Can We Expect Agri-Food Stakeholders to Develop Transformative Policy Mixes? A Comparative Analysis of Co-Design Experiments in Nine European Countries
Environmental Policy
European Union
Empirical
To access full paper downloads, participants are encouraged to install the official Event App, available on the App Store.
Abstract
Europe’s agri-food systems face significant environmental, economic and social challenges. Maintaining their desired functions (production of food, fibre, energy, ecosystem services, positive spatial externalities) requires systemic change. However, the evolution of agri-food systems is constrained by deeply embedded internal and external barriers, e.g. infrastructural dependencies, market concentration, entrenched productivist norms and path-dependent policy frameworks. At the farm level, such barriers limit farmers’ capacity to adopt more sustainable practices, while at the governance level they restrict policymakers’ ability to design effective policy interventions to support a shift towards more resilient and sustainable system trajectories (Daugbjerg & Feindt, 2017; Galli et al., 2020; Williams et al., 2024). To overcome systemic lock-ins, deliberatively designed policy mixes are necessary – combinations of policy instruments and strategies that address multiple barriers in a coordinated and well-sequenced way (Grohmann & Feindt, 2023; Kern et al., 2019; Rogge & Reichardt, 2016).
Policy co-design builds on the assumption that participatory processes can support the formulation of more integrated policy mixes which address different parts of the system in a coherent manner. By involving farmers, civil-society organisations and value-chain actors, co-design aims to foster collaborative problem framing and enhance the perceived legitimacy of resulting policy proposals (Ball & Rejón, 2024; Blomkamp, 2018). However, participatory processes are always vulnerable to representational biases, institutional boundaries and dominant paradigms. In agricultural policy, these often result in the reproduction of productivist framings rather than interventions that challenge the underlying system logic (Grohmann et al., 2025; Hurley et al., 2022; Turnhout et al., 2020).

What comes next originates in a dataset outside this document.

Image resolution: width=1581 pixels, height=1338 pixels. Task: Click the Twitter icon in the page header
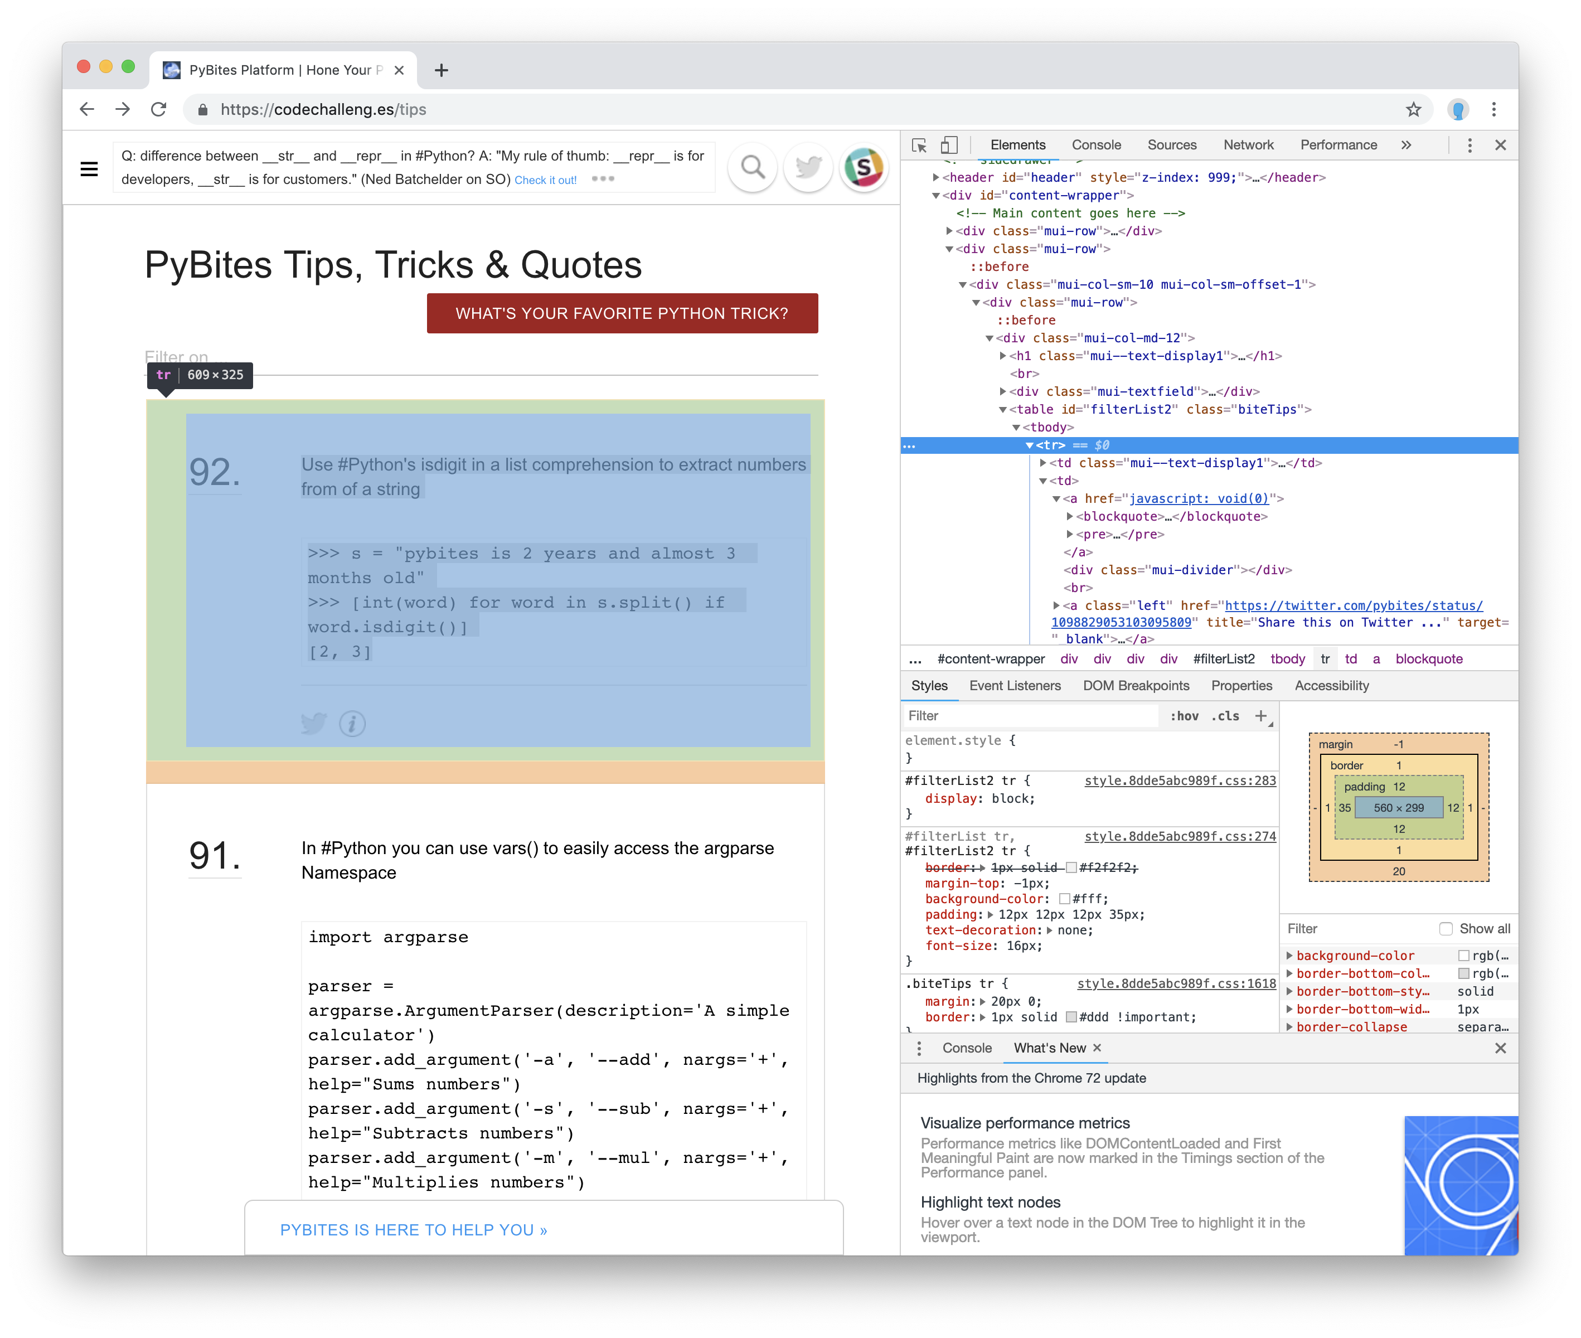[808, 168]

This paper examines policy mixes generated in experimental cooperative–deliberative co-design processes with agri-food stakeholders in ten European case studies conducted within the Horizon Europe project ENFASYS. The co-design processes built on prior system analyses that identified key barriers and lock-ins and invited stakeholders to formulate goals and combinations of policy instruments through structured workshops. The resulting policy mixes reveal how actors envision pathways for change. Their analysis allows to develop a conceptual linkage between the policy co-design literature and transition and transformation scholarship.
The analysis reconstructs the transformation mechanisms and intended outcomes embedded in the policy mixes and assesses their transformative potential internally and externally. Internally, the extent to which proposed goals and instruments directly address the identified barriers serves as the primary benchmark. Externally, the analysis draws on the Transformative Outcomes framework by Ghosh et al. (2021) which identifies early-stage changes associated with sociotechnical transformation, including learning processes, networking, institutionalisation and niche-regime interactions (Rodríguez-Barillas et al., 2024; Schot & Steinmueller, 2018; Weber & Rohracher, 2012). Preliminary results show that the co-designed policy mixes emphasise transformation mechanisms associated with building and nurturing niches, such as learning, actor coordination and the stabilisation of alternative practices through financial and advisory instruments. Institutionalisation within existing policy frameworks is frequently envisaged, while mechanisms associated with opening up and unlocking dominant regimes remain largely absent. Overall, the findings suggest that experimental co-design can generate coherent policy mixes aligned with identified barriers yet tends to frame transformation as gradual system reconfiguration rather than structural change.